The show concluded with the audience joining Davies on his guitar singing a song about a bonsai tree called 'I wish I was a bonsai tree'.  Music and comedy does not always work, but as a means of concluding a very funny set Davies succeeded in creating the sense of a camp fire singalong and making the audience feel they had been part of something special.

Davies' support was Ed Petrie, better known to younger readers as a presenter on BBC children's television shows.  Petrie suggested he had been asked rather at the last minute to accompany Davies on the tour, a statement which was supported by a short and slightly stumbling set that concluded in him forgetting his last joke.  The Chorley audience gave him a sympathetic hearing but the belly laughs were reserved for Davies.

Monday 24 September 2012

Dexy's, Bridgewater Hall, Manchester, Friday 21st September 2012


A Dexy’s concert attracts an interesting mixture of mainly older audience goers, reflecting the fact that the band that was once Dexy’s Midnight Runners were big in the 1980s.  Dexy’s have been through innumerable line up changes (Wikipedia lists 30 current or past band members) but at its heart is Kevin Rowland, backed by whichever set of musicians he has enlisted to provide the silky texture to underscore one of Britain's finest vocalists.

Rowland is a tortured musical genius who over the years has enjoyed a difficult relationship with critics, fellow band members and his wardrobe.  In response, he attracts a small but devout following that includes middle aged soul boys wearing flat caps, turned up jeans and leather soled shoes.

The show starts with new album One Day I’m Going To Soar.  Played in its entirety, it does not make things easy for the non believer.  Audiences wanting the greatest hits do not always appreciate having to sit through unfamiliar concept albums, as bands going back to The Who playing Tommy in the 1960s have found, and One Day is not a comfortable first listen.  With its spoken word sections and confessional tone, the album is far from uplifting material.  As Rowland says in new song It’s Okay John Joe ‘I don’t show much of myself in life, but in my music I tend to put it all in.’

Things are not helped by the vocal being slightly muffled in parts and a reverential atmosphere descends.  There is little attempt to build a rapport with the audience and conversation is restricted to a few thank yous, reflecting Rowland’s shyness.  But there are strong songs on the new album, and if there was any justice in the world the single She Got A Wiggle would be blaring out of radios everywhere.

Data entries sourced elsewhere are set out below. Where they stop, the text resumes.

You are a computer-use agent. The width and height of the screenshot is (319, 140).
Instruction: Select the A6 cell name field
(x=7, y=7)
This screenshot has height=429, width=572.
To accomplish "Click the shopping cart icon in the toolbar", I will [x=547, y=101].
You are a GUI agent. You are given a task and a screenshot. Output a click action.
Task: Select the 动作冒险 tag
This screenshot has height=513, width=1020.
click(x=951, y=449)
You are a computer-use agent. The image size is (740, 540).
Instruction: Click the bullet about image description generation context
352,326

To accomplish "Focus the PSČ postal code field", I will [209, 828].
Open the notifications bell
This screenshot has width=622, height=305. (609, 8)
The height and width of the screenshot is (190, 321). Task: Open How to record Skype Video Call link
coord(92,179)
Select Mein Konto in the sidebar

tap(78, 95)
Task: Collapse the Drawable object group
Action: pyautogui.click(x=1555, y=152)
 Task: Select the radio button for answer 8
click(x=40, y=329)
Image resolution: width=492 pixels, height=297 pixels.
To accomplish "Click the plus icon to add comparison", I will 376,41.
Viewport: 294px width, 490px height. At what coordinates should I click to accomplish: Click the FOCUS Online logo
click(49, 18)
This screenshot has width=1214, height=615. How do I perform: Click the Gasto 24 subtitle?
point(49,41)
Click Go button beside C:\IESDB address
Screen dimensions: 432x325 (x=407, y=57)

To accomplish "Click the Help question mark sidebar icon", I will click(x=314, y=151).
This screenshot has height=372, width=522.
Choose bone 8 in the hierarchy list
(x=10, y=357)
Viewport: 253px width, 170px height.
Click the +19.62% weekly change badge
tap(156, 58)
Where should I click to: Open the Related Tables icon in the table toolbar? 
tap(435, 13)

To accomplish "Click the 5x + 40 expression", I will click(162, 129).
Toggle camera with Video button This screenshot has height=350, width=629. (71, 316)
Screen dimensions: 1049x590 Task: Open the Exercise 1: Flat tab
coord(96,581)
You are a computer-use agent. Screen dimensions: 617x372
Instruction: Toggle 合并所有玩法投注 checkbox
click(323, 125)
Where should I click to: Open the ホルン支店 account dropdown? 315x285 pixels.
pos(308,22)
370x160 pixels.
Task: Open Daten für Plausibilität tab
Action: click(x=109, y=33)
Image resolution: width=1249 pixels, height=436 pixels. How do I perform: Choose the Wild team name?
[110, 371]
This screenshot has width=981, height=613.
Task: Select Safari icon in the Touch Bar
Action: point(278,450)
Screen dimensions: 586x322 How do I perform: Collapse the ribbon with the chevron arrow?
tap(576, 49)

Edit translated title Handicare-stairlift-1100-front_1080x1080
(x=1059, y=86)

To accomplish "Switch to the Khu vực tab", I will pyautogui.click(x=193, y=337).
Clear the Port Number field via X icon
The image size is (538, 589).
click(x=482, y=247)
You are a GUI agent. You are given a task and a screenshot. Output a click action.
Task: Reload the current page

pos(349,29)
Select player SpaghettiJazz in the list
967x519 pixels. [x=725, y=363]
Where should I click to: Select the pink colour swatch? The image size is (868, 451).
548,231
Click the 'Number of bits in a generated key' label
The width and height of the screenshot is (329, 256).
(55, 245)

The lack of audience interaction continues once the new album is dispensed with, with one of the band appearing dressed as a 1950s police sergeant for inter song banter with Rowland.  It’s a pre rehearsed device that could have been insensitive in the light of the shooting of the two Manchester police officers but as a means of setting up This Is What She’s Like and Tell Me When My Light Turns Green it works, with the latter number proving to be the highlight of the show.

Rowland finally plays one of his trio of instantly recognisable hits with world wide chart topper Eileen.  Sadly fellow number one single Geno, the eminently singalongable Jackie Wilson Said and other songs that got radio play in the band’s heyday do not get an airing.

Despite this, by the end most of the audience is on its feet, waving hands in the air and dancing in their seats.  The faithful have been rewarded.  With less emphasis on the new album and a better selection of songs from a strong back catalogue, the non believers might have been dancing from earlier on in the show too.

Danny Bhoy, Chorley Little Theatre, 23 September 2012

Some stand ups limber up for a gig by baiting the audience members in the front rows. Danny Bhoy eschews this approach for his Dear Epson show. Shuffling onstage in unbuttoned check shirt and jeans, and looking for all the world like a postgraduate student in a shared house who has got up late for breakfast, he initially comes across as a mild mannered kind of guy.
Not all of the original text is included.